A faithful copy of the entries is needed, one that leaves out the pictures.

********

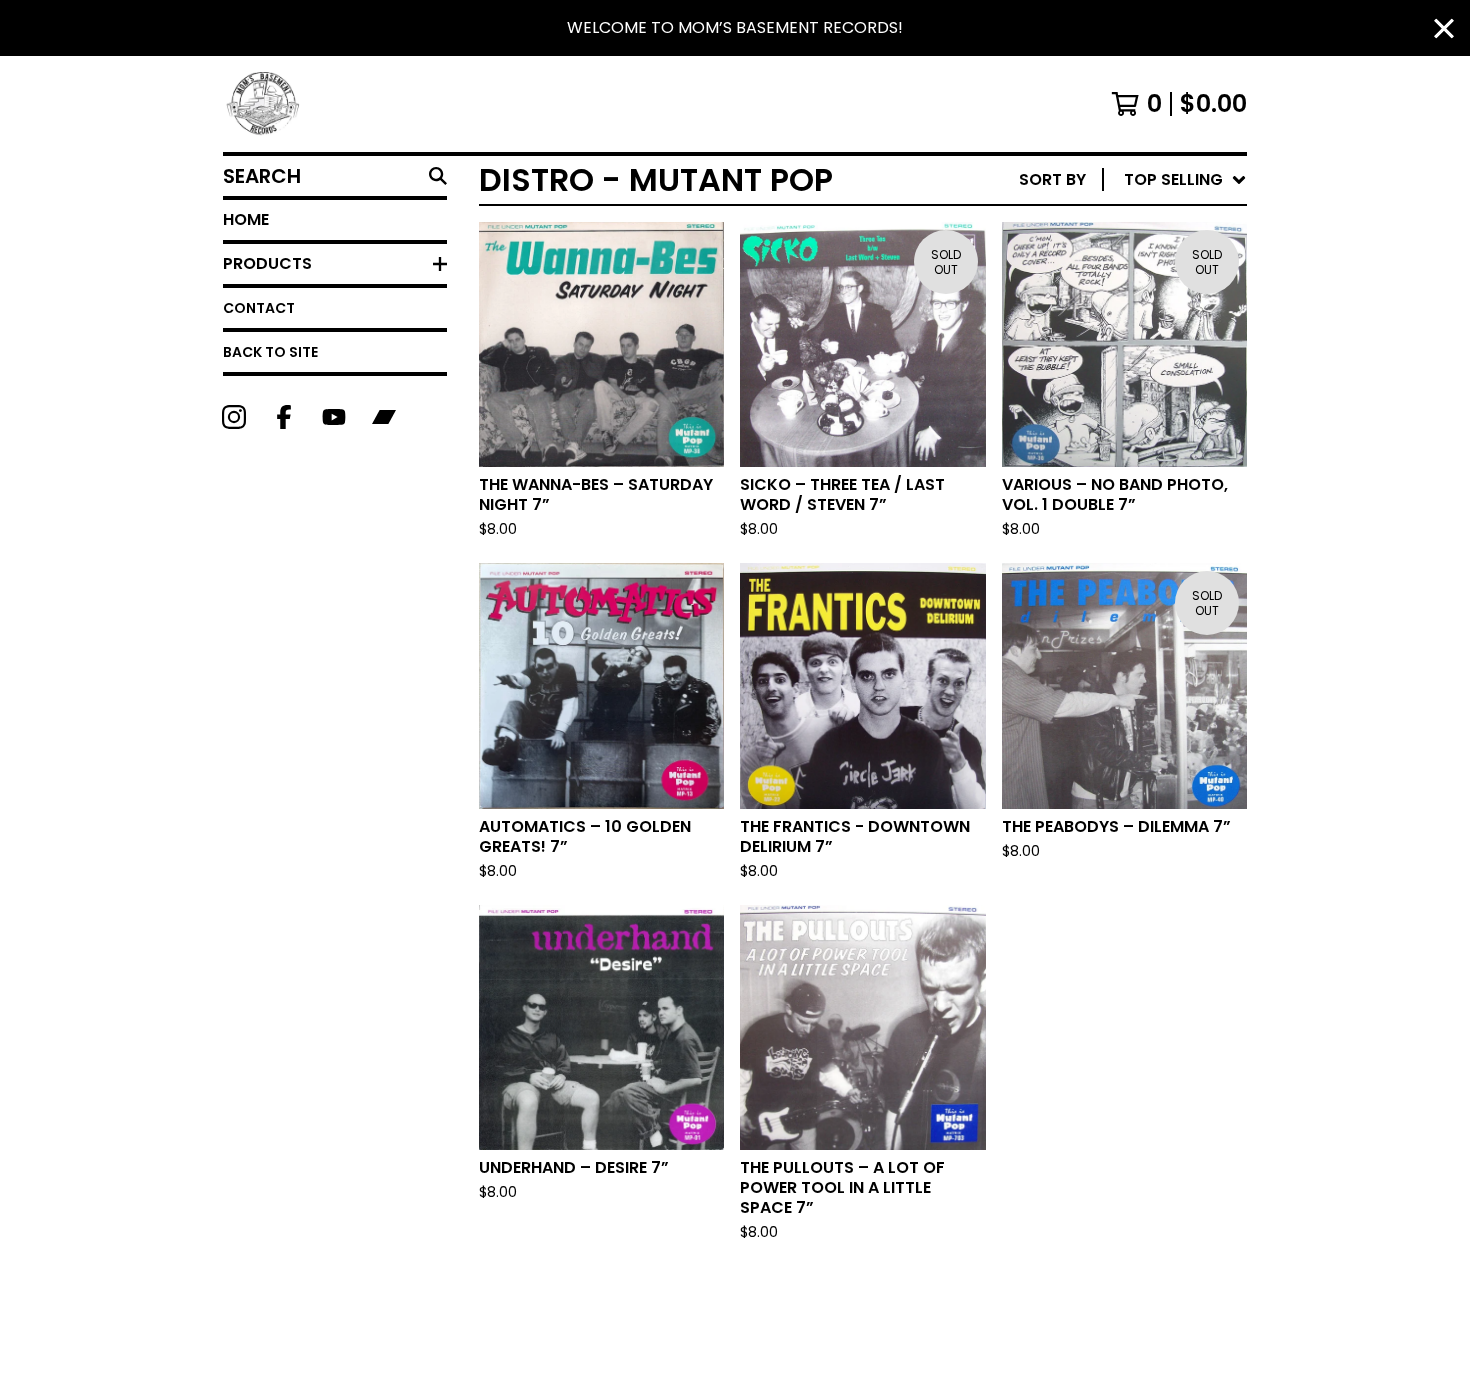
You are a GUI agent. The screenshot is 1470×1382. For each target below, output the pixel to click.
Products (267, 263)
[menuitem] (1133, 180)
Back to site (270, 352)
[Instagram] (234, 417)
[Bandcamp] (384, 417)
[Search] (438, 176)
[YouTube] (334, 417)
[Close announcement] (1444, 28)
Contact (259, 308)
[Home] (263, 104)
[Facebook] (284, 417)
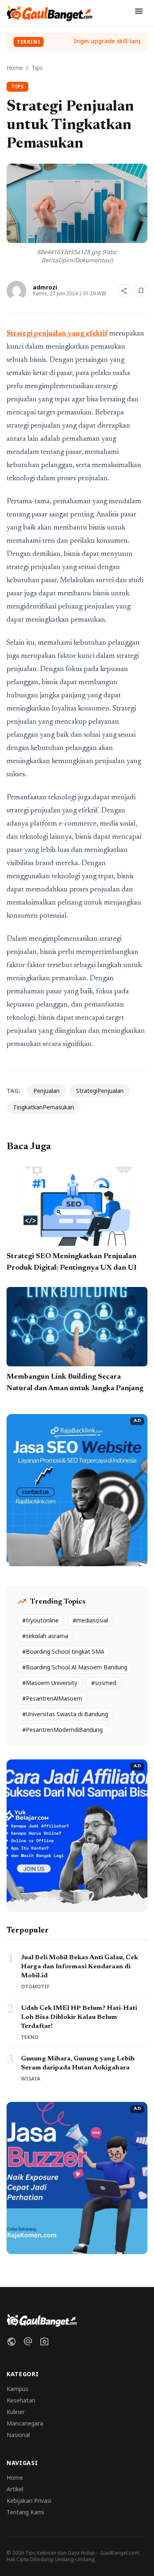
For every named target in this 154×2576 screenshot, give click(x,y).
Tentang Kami (25, 2512)
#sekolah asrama (45, 1636)
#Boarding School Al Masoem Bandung (74, 1667)
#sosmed (103, 1683)
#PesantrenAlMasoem (52, 1698)
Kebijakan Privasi (29, 2500)
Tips (37, 68)
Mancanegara (25, 2423)
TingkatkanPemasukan (43, 1107)
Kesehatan (21, 2400)
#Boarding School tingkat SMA (63, 1651)
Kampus (17, 2389)
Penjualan (46, 1091)
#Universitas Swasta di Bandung (65, 1714)
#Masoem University (49, 1683)
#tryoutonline (40, 1620)
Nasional (18, 2435)
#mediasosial (90, 1620)
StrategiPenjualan (100, 1091)
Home (15, 68)
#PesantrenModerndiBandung (62, 1730)
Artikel (15, 2489)
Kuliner (16, 2412)
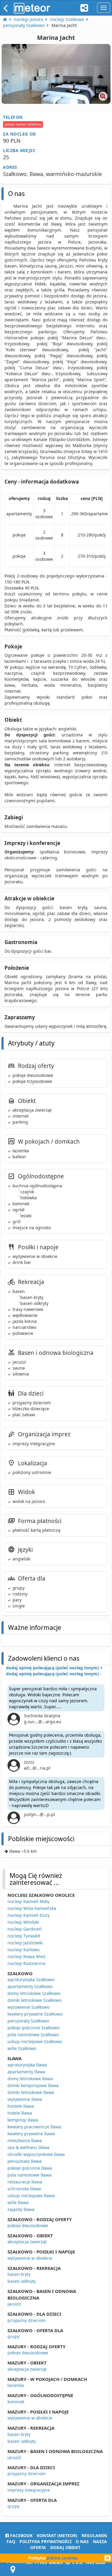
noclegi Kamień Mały (28, 1901)
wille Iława (18, 2202)
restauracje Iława (24, 2182)
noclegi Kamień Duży (28, 1915)
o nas (82, 2541)
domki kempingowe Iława (33, 2085)
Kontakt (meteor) (57, 2535)
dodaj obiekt (65, 2547)
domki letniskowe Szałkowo (34, 2000)
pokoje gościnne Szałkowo (33, 2028)
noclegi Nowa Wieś (26, 1956)
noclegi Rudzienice (26, 1963)
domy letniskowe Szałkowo (33, 1993)
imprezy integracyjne (28, 2490)
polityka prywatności (45, 2541)
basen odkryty (21, 2281)
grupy (13, 2336)
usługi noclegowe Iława (31, 2195)
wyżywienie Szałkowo (28, 2007)
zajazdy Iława (20, 2209)
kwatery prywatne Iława (31, 2133)
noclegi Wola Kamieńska (31, 1908)
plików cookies (62, 2558)
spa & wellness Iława (28, 2147)
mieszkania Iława (24, 2140)
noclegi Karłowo (23, 1949)
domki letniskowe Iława (30, 2092)
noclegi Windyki (23, 1922)
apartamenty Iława (26, 2072)
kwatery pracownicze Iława (34, 2127)
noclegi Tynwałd (23, 1936)
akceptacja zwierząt (27, 2241)
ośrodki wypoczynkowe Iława (36, 2154)
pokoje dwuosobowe (27, 2225)
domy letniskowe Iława (30, 2078)
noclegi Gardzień (24, 1929)
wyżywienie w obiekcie (29, 2258)
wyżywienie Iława (24, 2099)
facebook (21, 2535)
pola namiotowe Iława (29, 2175)
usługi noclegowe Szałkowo (34, 2041)
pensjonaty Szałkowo (28, 2021)
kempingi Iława (22, 2120)
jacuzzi (14, 2304)
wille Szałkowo (21, 2048)
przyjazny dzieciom (26, 2320)
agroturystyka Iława (27, 2065)
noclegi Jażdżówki (25, 1943)
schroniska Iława (24, 2189)
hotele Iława (19, 2113)
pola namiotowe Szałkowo (33, 2034)
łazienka (15, 2385)
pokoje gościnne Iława (29, 2168)
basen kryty (18, 2274)
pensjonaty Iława (24, 2161)
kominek (15, 2402)
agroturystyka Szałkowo (30, 1979)
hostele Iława (20, 2106)
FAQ (11, 2541)
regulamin (94, 2535)
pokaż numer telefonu (23, 124)
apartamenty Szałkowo (30, 1986)
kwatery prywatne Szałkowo (34, 2014)
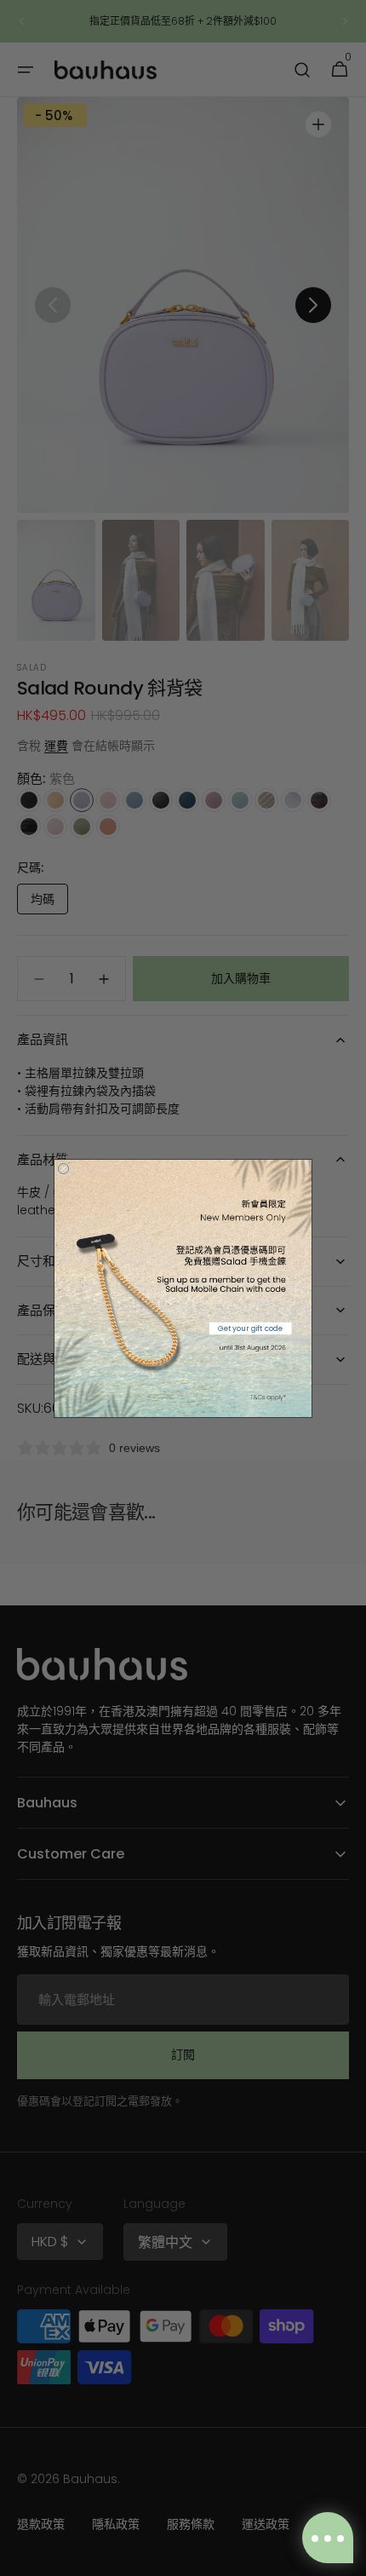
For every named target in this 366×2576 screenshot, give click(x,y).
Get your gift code (250, 1328)
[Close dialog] (63, 1168)
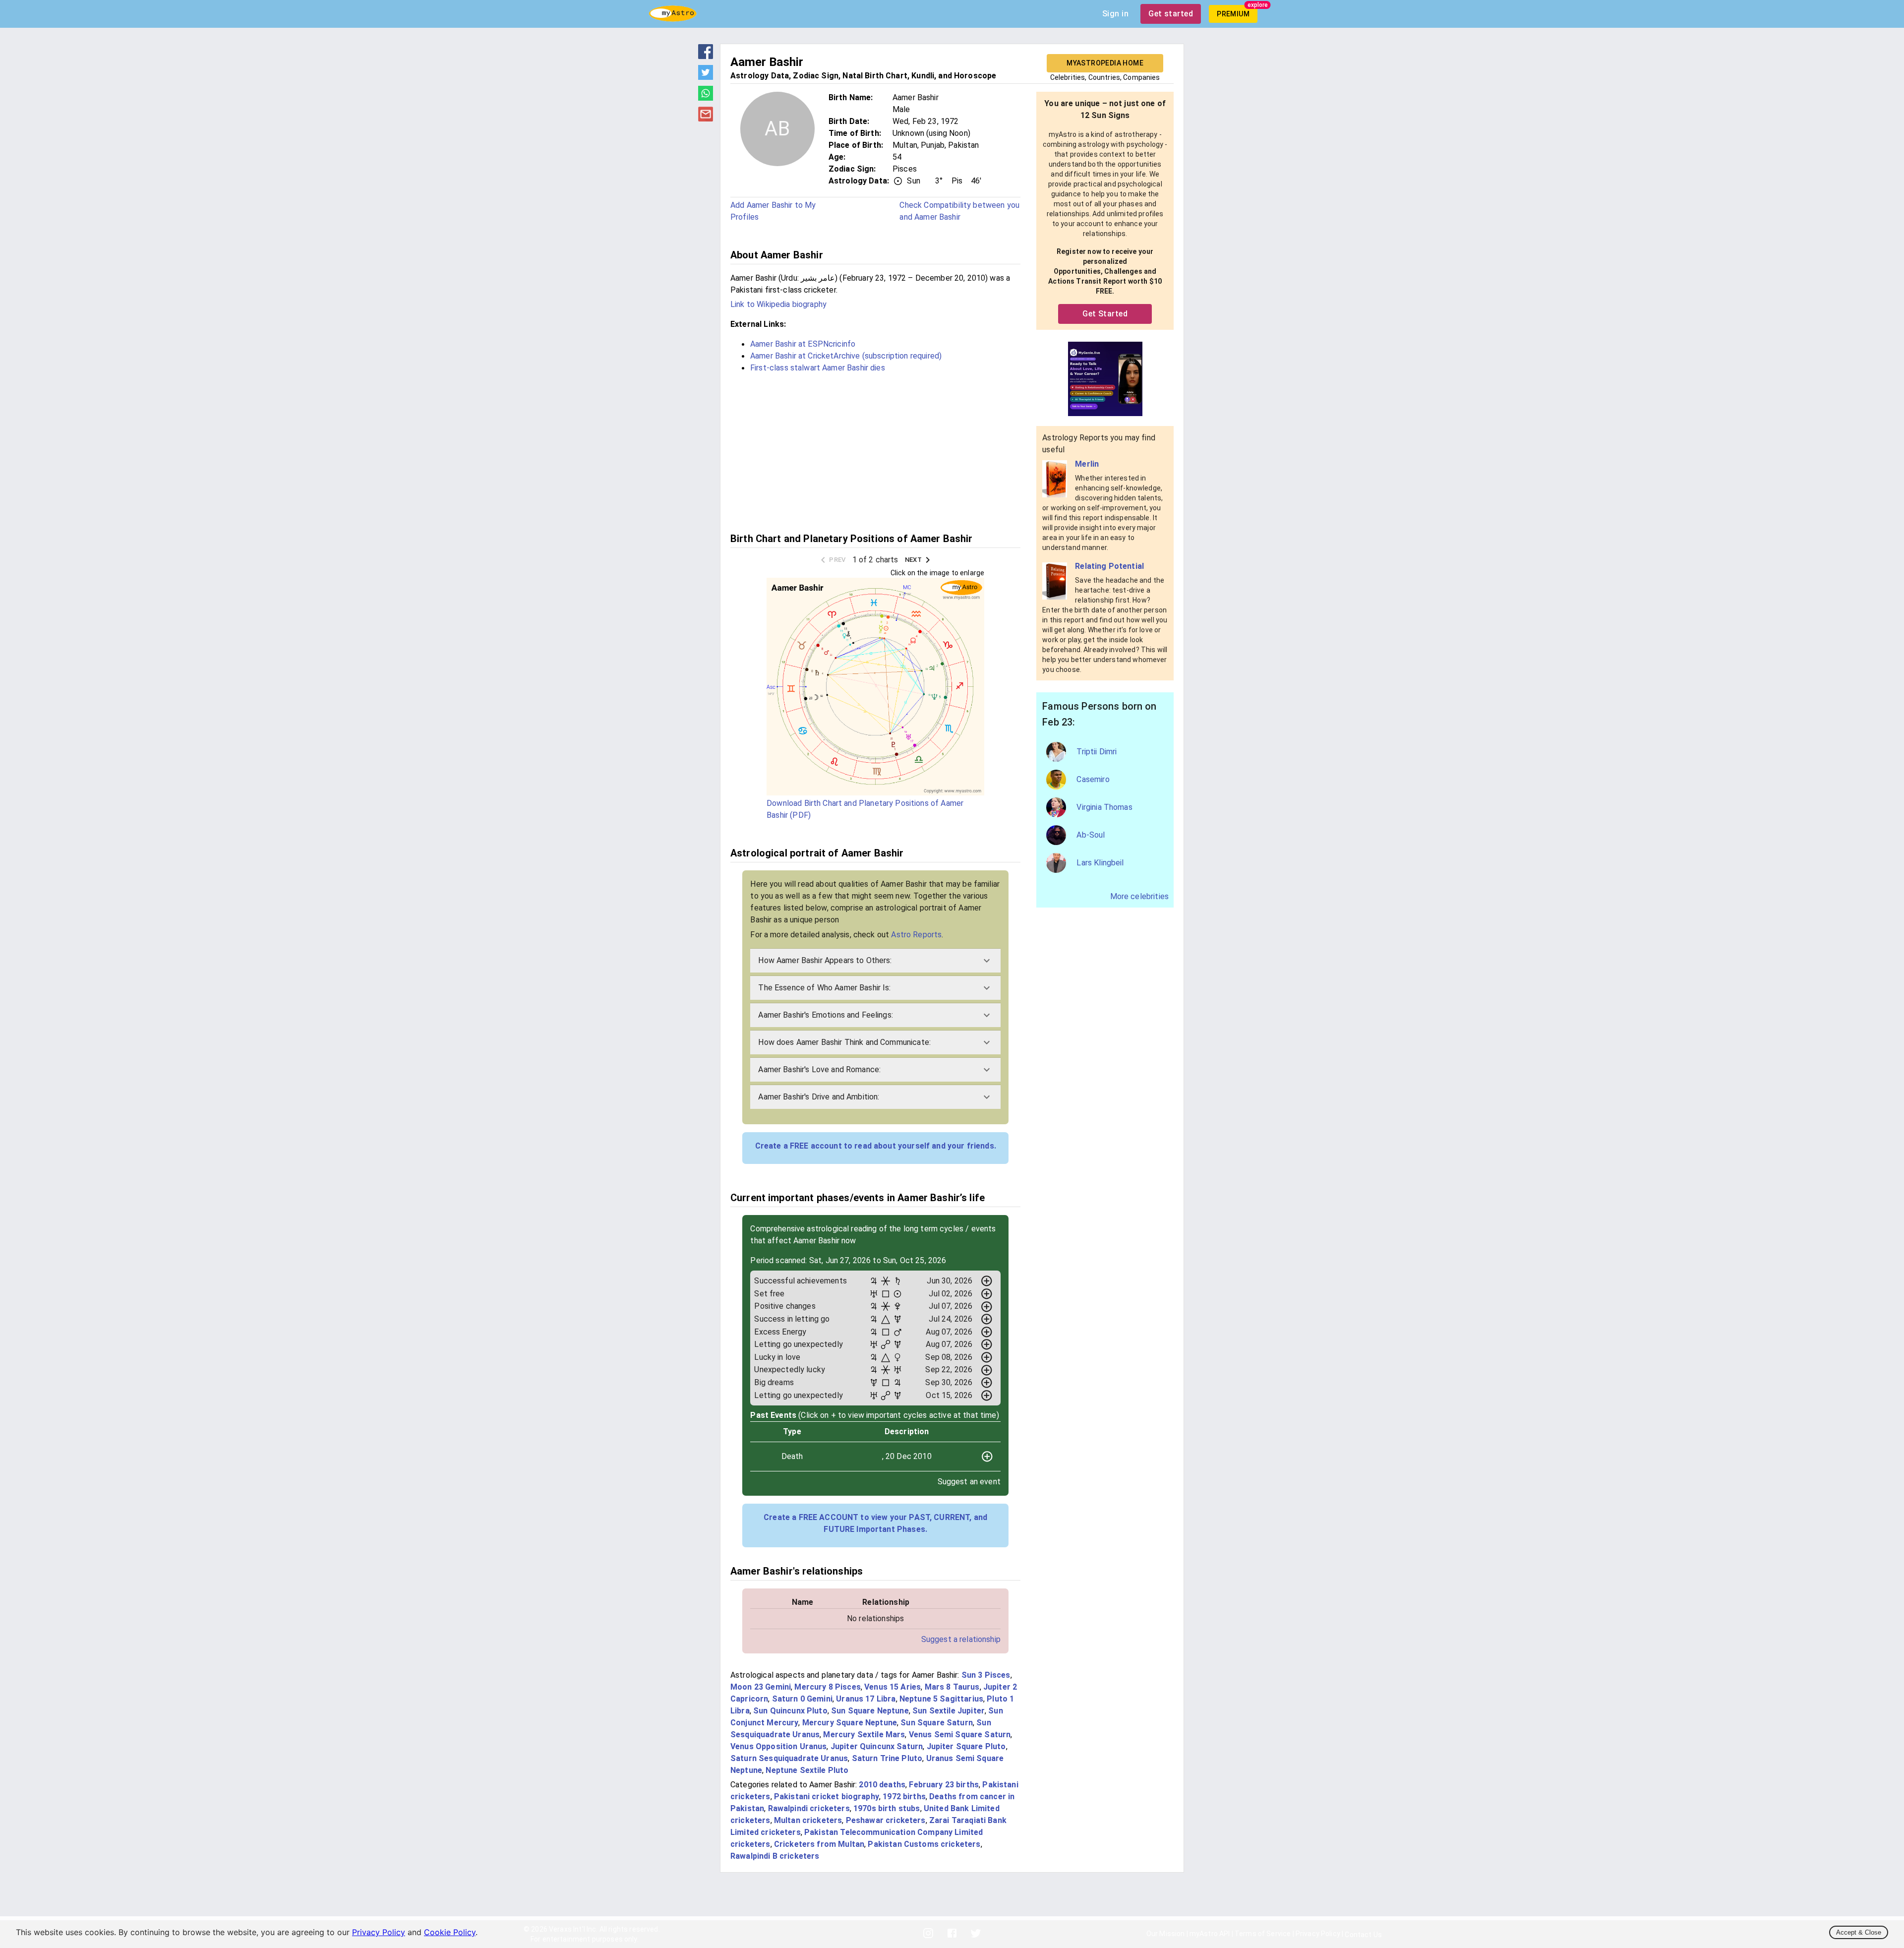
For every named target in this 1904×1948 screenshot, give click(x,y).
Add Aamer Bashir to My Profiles (773, 211)
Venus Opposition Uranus (778, 1746)
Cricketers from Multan (819, 1844)
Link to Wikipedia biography (778, 304)
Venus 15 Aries (892, 1687)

********

> Answer section
You are a GUI agent. The screenshot is 1470×1382. For each target below, output the pixel to click.
Products (267, 263)
[menuitem] (1133, 180)
Back to site (270, 352)
[Instagram] (234, 417)
[Bandcamp] (384, 417)
[Search] (438, 176)
[YouTube] (334, 417)
[Close announcement] (1444, 28)
Contact (259, 308)
[Home] (263, 104)
[Facebook] (284, 417)
For every named target in this 154×2576 screenshot, give click(x,y).
Tentang Kami (25, 2512)
#sekolah asrama (45, 1636)
#Boarding School Al Masoem Bandung (74, 1667)
#sosmed (103, 1683)
#PesantrenAlMasoem (52, 1698)
Kebijakan Privasi (29, 2500)
Tips (37, 68)
Mancanegara (25, 2423)
TingkatkanPemasukan (43, 1107)
Kesehatan (21, 2400)
#Boarding School tingkat SMA (63, 1651)
Kampus (17, 2389)
Penjualan (46, 1091)
#Universitas Swasta di Bandung (65, 1714)
#Masoem University (49, 1683)
#tryoutonline (40, 1620)
Nasional (18, 2435)
#mediasosial (90, 1620)
StrategiPenjualan (100, 1091)
Home (15, 68)
#PesantrenModerndiBandung (62, 1730)
Artikel (15, 2489)
Kuliner (16, 2412)
noclegi Kamień Mały (28, 1901)
wille Iława (18, 2202)
restauracje Iława (24, 2182)
noclegi Kamień Duży (28, 1915)
o nas (82, 2541)
domki kempingowe Iława (33, 2085)
Kontakt (meteor) (57, 2535)
dodaj obiekt (65, 2547)
domki letniskowe Szałkowo (34, 2000)
pokoje gościnne Szałkowo (33, 2028)
noclegi Nowa Wieś (26, 1956)
noclegi Rudzienice (26, 1963)
domy letniskowe Szałkowo (33, 1993)
imprezy integracyjne (28, 2490)
polityka prywatności (45, 2541)
basen odkryty (21, 2281)
grupy (13, 2336)
usługi noclegowe Iława (31, 2195)
wyżywienie Szałkowo (28, 2007)
zajazdy Iława (20, 2209)
kwatery prywatne Iława (31, 2133)
noclegi Wola Kamieńska (31, 1908)
plików cookies (62, 2558)
spa & wellness Iława (28, 2147)
mieszkania Iława (24, 2140)
noclegi Karłowo (23, 1949)
domki letniskowe Iława (30, 2092)
noclegi Windyki (23, 1922)
apartamenty Iława (26, 2072)
kwatery pracownicze Iława (34, 2127)
noclegi Tynwałd (23, 1936)
akceptacja zwierząt (27, 2241)
ośrodki wypoczynkowe Iława (36, 2154)
pokoje dwuosobowe (27, 2225)
domy letniskowe Iława (30, 2078)
noclegi Gardzień (24, 1929)
wyżywienie w obiekcie (29, 2258)
wyżywienie Iława (24, 2099)
facebook (21, 2535)
pola namiotowe Iława (29, 2175)
usługi noclegowe Szałkowo (34, 2041)
pensjonaty Szałkowo (28, 2021)
kempingi Iława (22, 2120)
jacuzzi (14, 2304)
wille Szałkowo (21, 2048)
przyjazny dzieciom (26, 2320)
agroturystyka Iława (27, 2065)
noclegi Jażdżówki (25, 1943)
schroniska Iława (24, 2189)
hotele Iława (19, 2113)
pola namiotowe Szałkowo (33, 2034)
łazienka (15, 2385)
pokoje gościnne Iława (29, 2168)
basen kryty (18, 2274)
pensjonaty Iława (24, 2161)
kominek (15, 2402)
agroturystyka Szałkowo (30, 1979)
hostele Iława (20, 2106)
FAQ (11, 2541)
regulamin (94, 2535)
pokaż numer telefonu (23, 124)
apartamenty Szałkowo (30, 1986)
kwatery prywatne Szałkowo (34, 2014)
For every named target in this 366×2576 screenshot, give click(x,y).
Get your gift code (250, 1328)
[Close dialog] (63, 1168)
For every named target in this 1904×1948 screenshot, give click(x,y).
Add Aamer Bashir to My Profiles (773, 211)
Venus Opposition Uranus (778, 1746)
Cricketers from Multan (819, 1844)
Link to Wikipedia biography (778, 304)
Venus 15 Aries (892, 1687)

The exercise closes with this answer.